The other question that I asked was; is there really something going wrong? Is this a problem that it is easy to say it exists? Anyone will argue for a helping hand from government, and it is easy to argue that an existing system hampers innovation (something I’ll get onto in a later post). Is there something really there? In this case, interestingly, there was no data, just anecdotes.
With “the plural of anecdote is not data” ringing in my mind, all that I had to do was collect the past solutions and look at why they failed. I know they failed in some way because if they had succeeded completely I wouldn’t have been asked to look at solving the problem! Then just re-design them in a way that would not fail for the reasons already discovered, and add a step to the process to collect data (so that the scale of the issue could be assessed in the future).
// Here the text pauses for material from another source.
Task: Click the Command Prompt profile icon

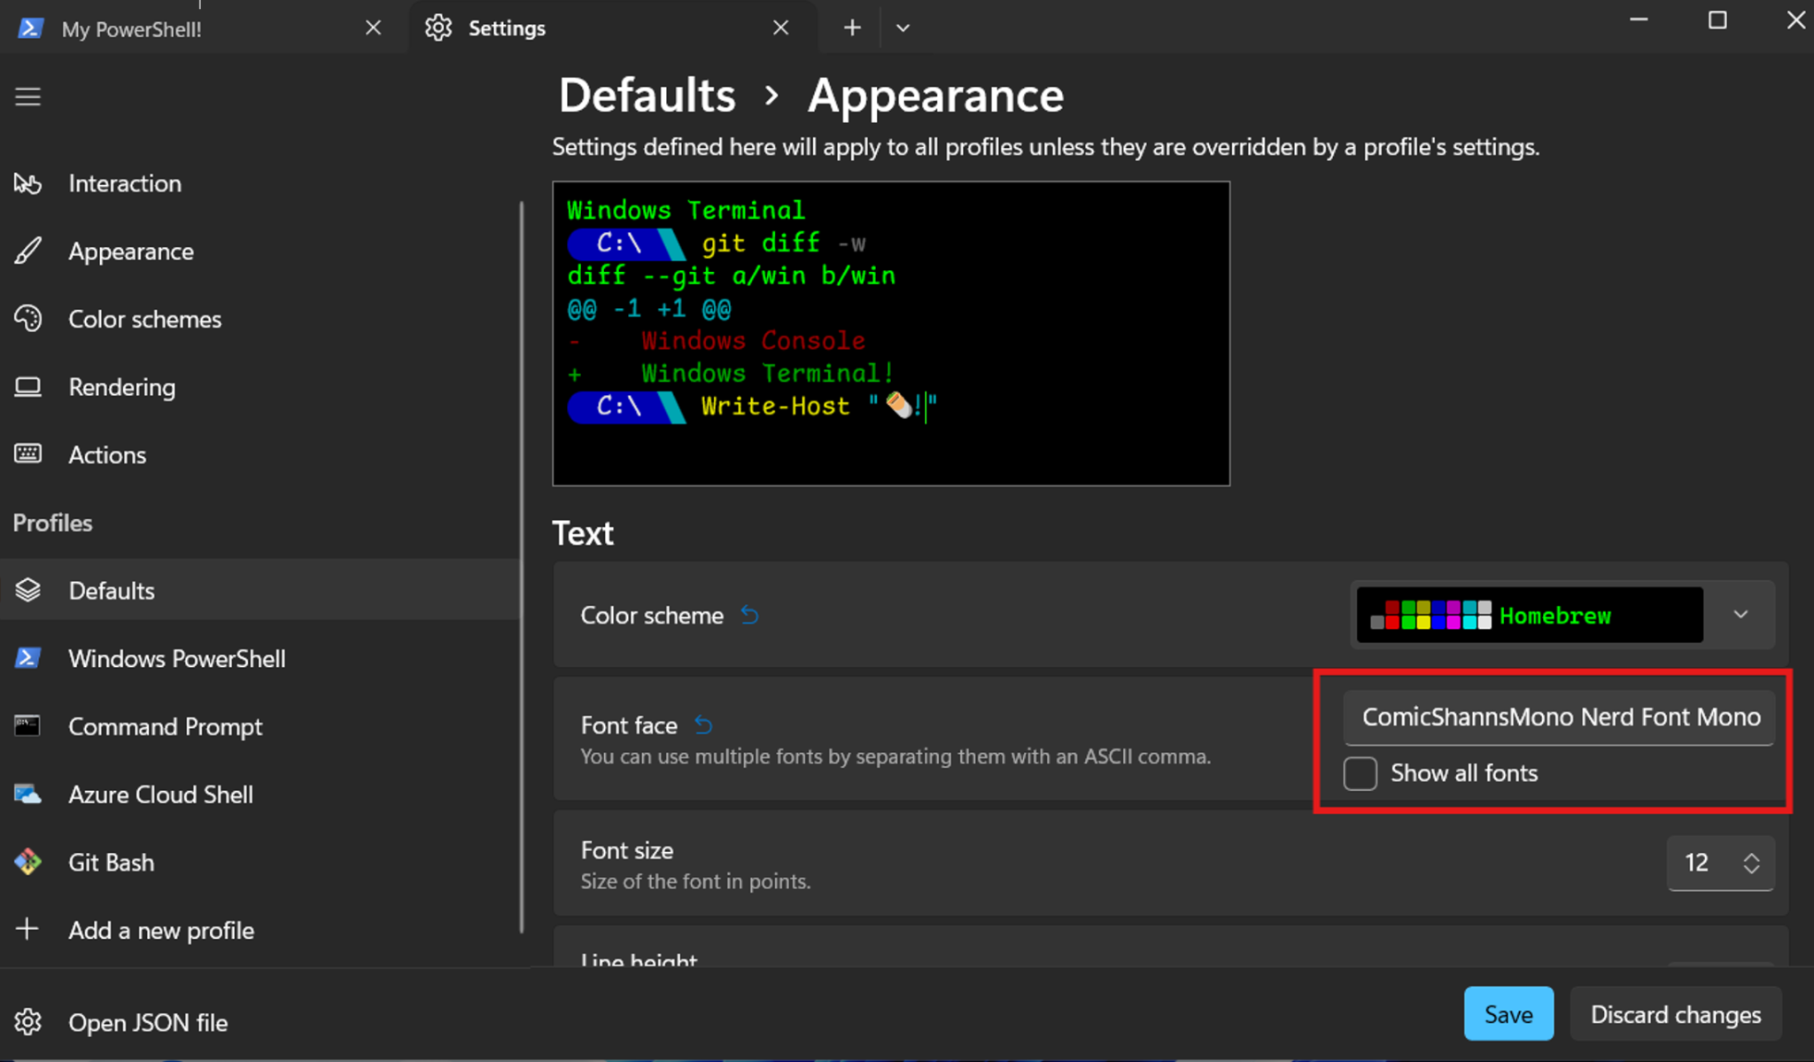Action: click(x=27, y=726)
The first thing you get told when starting academic research, is that the problem you’re investigating is not new. There isn’t “no existing work” in the field, that phrase is you not doing your job properly. If you do identify a gap, you have to justify it with evidence – and lots of it. I love applying this to policy.
Except in policy it’s easier! The number of people you can talk to for ideas is so much bigger than in academia. So many problems have been solved before in many different ways (inside and outside any given country). So many people experience them. So many people have vested interests in solving them (real and imaginary ones).
For the entrepreneurship charter this made the job very simple: We would just go and talk to people and find out what their problems were, and what improvements could be made to existing policies. Then we would draw up an overall framework into which we could classify them, create a rejection criteria (why we would include some ideas and not others) and do some further analysis on the costs and implementation – usually tweaking existing schemes.
So… What was my answer to “what policy ideas have you got, what’s your big idea?”. It was that I didn’t have any, just that I hoped that I had the ability and resources to find and evaluate some. As it turned out, we got some fairly good ways of evaluating potential policies from the people we talked to!
It is all too easy to presume that a problem is new, or that because no solution is currently present that a solution has not been found in some form – or that it is indeed a problem. This is almost always never the case, and the great thing is, it makes the job of solving it much easier.
My next post will be about a problem that has been around for a while (and has been solved in the UK before) – the small business funding gap, AKA the Macmillan gap circa 1931.
I will leave you with another ongoing problem: The problem of the youth of today:
“What is happening to our young people? They disrespect their elders, they disobey their parents. They ignore the law. They riot in the streets inflamed with wild notions. Their morals are decaying. What is to become of them?” Plato, 4th century BC
Addendum: I was once accused of writing a policy document that was “… just Thatcher, Major, Blair, Brown all over again” I know it was meant as a criticism, but I find it genuinely difficult to see it as such.